Extracted data entries
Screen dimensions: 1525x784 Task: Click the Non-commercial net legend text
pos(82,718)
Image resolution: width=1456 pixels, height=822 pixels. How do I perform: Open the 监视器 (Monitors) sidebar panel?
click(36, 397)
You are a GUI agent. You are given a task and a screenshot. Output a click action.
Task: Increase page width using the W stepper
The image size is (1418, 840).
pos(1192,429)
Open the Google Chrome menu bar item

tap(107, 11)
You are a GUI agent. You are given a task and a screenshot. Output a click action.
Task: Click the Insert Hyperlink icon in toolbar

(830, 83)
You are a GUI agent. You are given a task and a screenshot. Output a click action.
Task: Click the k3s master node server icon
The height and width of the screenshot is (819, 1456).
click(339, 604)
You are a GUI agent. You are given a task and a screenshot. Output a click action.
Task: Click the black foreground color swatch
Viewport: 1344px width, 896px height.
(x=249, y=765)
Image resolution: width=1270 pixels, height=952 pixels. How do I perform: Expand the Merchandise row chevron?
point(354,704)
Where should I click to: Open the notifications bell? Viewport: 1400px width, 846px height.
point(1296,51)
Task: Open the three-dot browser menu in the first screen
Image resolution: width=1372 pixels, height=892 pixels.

- **WHAT TO WORK ON**
Write out only those lines of the entries that lie between the line containing "Task: Click the k3s master node server icon" and the last line, inclusive, reproducing them exactly.

- **WRITTEN ANSWER**
Task: Click the k3s master node server icon
The height and width of the screenshot is (819, 1456).
click(339, 604)
You are a GUI agent. You are given a task and a screenshot. Output a click action.
Task: Click the black foreground color swatch
Viewport: 1344px width, 896px height.
(x=249, y=765)
Image resolution: width=1270 pixels, height=952 pixels. How do I perform: Expand the Merchandise row chevron?
point(354,704)
Where should I click to: Open the notifications bell? Viewport: 1400px width, 846px height.
point(1296,51)
Task: Open the three-dot browser menu in the first screen
Image resolution: width=1372 pixels, height=892 pixels.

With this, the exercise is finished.